An exact, complete copy of the data that follows is needed.

Start of Extracted records

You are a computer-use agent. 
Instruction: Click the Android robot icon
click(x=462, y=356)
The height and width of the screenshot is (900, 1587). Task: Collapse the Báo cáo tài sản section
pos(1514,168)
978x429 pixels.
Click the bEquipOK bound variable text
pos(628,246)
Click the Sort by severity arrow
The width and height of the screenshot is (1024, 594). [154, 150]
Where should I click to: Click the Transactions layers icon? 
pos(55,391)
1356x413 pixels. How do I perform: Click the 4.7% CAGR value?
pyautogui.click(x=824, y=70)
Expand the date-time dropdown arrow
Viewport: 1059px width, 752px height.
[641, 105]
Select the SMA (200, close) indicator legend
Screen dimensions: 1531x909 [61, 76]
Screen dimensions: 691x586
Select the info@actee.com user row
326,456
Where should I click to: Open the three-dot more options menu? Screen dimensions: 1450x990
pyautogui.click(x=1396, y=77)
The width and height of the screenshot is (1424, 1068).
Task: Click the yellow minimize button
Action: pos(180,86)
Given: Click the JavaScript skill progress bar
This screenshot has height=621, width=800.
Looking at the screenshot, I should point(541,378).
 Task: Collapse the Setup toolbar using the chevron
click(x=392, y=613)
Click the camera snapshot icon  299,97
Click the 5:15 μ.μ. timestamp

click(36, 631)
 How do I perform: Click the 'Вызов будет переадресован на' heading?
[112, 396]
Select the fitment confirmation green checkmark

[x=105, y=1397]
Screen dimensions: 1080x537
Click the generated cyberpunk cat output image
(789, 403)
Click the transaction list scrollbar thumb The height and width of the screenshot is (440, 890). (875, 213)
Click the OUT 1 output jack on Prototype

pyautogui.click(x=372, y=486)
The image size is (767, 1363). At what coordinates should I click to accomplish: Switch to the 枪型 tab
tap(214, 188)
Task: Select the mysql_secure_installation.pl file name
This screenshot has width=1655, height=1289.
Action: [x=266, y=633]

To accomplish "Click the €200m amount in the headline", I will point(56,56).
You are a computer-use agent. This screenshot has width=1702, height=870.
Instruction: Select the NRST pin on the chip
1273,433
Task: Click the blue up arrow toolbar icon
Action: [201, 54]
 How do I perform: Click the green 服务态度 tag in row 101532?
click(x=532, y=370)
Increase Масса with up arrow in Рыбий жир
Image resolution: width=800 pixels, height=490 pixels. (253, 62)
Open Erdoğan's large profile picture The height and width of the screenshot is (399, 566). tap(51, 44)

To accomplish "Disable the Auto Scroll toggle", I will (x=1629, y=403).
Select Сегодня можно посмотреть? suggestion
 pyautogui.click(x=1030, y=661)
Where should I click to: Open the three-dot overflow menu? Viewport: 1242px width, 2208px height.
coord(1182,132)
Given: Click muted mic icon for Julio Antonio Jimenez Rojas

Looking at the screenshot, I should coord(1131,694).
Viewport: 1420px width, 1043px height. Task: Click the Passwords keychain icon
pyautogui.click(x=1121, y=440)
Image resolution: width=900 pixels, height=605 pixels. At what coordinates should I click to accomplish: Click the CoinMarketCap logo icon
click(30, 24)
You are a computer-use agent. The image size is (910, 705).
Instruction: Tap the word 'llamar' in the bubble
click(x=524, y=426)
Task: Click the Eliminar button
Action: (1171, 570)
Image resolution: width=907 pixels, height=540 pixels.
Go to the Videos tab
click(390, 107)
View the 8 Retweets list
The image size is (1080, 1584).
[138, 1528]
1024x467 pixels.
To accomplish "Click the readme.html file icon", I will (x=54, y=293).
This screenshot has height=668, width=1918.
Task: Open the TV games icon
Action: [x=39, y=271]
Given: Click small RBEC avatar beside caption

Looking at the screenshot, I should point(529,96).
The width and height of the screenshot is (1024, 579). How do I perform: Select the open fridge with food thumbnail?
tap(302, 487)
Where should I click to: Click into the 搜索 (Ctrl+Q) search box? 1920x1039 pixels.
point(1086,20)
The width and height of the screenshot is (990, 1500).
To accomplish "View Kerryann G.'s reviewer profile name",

End of Extracted records

**Output of the exercise:**
You are a computer-use agent. 
Instruction: Click the Android robot icon
click(x=462, y=356)
The height and width of the screenshot is (900, 1587). Task: Collapse the Báo cáo tài sản section
pos(1514,168)
978x429 pixels.
Click the bEquipOK bound variable text
pos(628,246)
Click the Sort by severity arrow
The width and height of the screenshot is (1024, 594). [154, 150]
Where should I click to: Click the Transactions layers icon? 
pos(55,391)
1356x413 pixels. How do I perform: Click the 4.7% CAGR value?
pyautogui.click(x=824, y=70)
Expand the date-time dropdown arrow
Viewport: 1059px width, 752px height.
[641, 105]
Select the SMA (200, close) indicator legend
Screen dimensions: 1531x909 [61, 76]
Screen dimensions: 691x586
Select the info@actee.com user row
326,456
Where should I click to: Open the three-dot more options menu? Screen dimensions: 1450x990
pyautogui.click(x=1396, y=77)
The width and height of the screenshot is (1424, 1068).
Task: Click the yellow minimize button
Action: pos(180,86)
Given: Click the JavaScript skill progress bar
This screenshot has height=621, width=800.
Looking at the screenshot, I should point(541,378).
 Task: Collapse the Setup toolbar using the chevron
click(x=392, y=613)
Click the camera snapshot icon  299,97
Click the 5:15 μ.μ. timestamp

click(36, 631)
 How do I perform: Click the 'Вызов будет переадресован на' heading?
[112, 396]
Select the fitment confirmation green checkmark

[x=105, y=1397]
Screen dimensions: 1080x537
Click the generated cyberpunk cat output image
(789, 403)
Click the transaction list scrollbar thumb The height and width of the screenshot is (440, 890). (875, 213)
Click the OUT 1 output jack on Prototype

pyautogui.click(x=372, y=486)
The image size is (767, 1363). At what coordinates should I click to accomplish: Switch to the 枪型 tab
tap(214, 188)
Task: Select the mysql_secure_installation.pl file name
This screenshot has width=1655, height=1289.
Action: [x=266, y=633]

To accomplish "Click the €200m amount in the headline", I will point(56,56).
You are a computer-use agent. This screenshot has width=1702, height=870.
Instruction: Select the NRST pin on the chip
1273,433
Task: Click the blue up arrow toolbar icon
Action: [201, 54]
 How do I perform: Click the green 服务态度 tag in row 101532?
click(x=532, y=370)
Increase Масса with up arrow in Рыбий жир
Image resolution: width=800 pixels, height=490 pixels. (253, 62)
Open Erdoğan's large profile picture The height and width of the screenshot is (399, 566). tap(51, 44)

To accomplish "Disable the Auto Scroll toggle", I will (x=1629, y=403).
Select Сегодня можно посмотреть? suggestion
 pyautogui.click(x=1030, y=661)
Where should I click to: Open the three-dot overflow menu? Viewport: 1242px width, 2208px height.
coord(1182,132)
Given: Click muted mic icon for Julio Antonio Jimenez Rojas

Looking at the screenshot, I should coord(1131,694).
Viewport: 1420px width, 1043px height. Task: Click the Passwords keychain icon
pyautogui.click(x=1121, y=440)
Image resolution: width=900 pixels, height=605 pixels. At what coordinates should I click to accomplish: Click the CoinMarketCap logo icon
click(30, 24)
You are a computer-use agent. The image size is (910, 705).
Instruction: Tap the word 'llamar' in the bubble
click(x=524, y=426)
Task: Click the Eliminar button
Action: (1171, 570)
Image resolution: width=907 pixels, height=540 pixels.
Go to the Videos tab
click(390, 107)
View the 8 Retweets list
The image size is (1080, 1584).
[138, 1528]
1024x467 pixels.
To accomplish "Click the readme.html file icon", I will (x=54, y=293).
This screenshot has height=668, width=1918.
Task: Open the TV games icon
Action: [x=39, y=271]
Given: Click small RBEC avatar beside caption

Looking at the screenshot, I should point(529,96).
The width and height of the screenshot is (1024, 579). How do I perform: Select the open fridge with food thumbnail?
tap(302, 487)
Where should I click to: Click into the 搜索 (Ctrl+Q) search box? 1920x1039 pixels.
point(1086,20)
The width and height of the screenshot is (990, 1500).
To accomplish "View Kerryann G.'s reviewer profile name",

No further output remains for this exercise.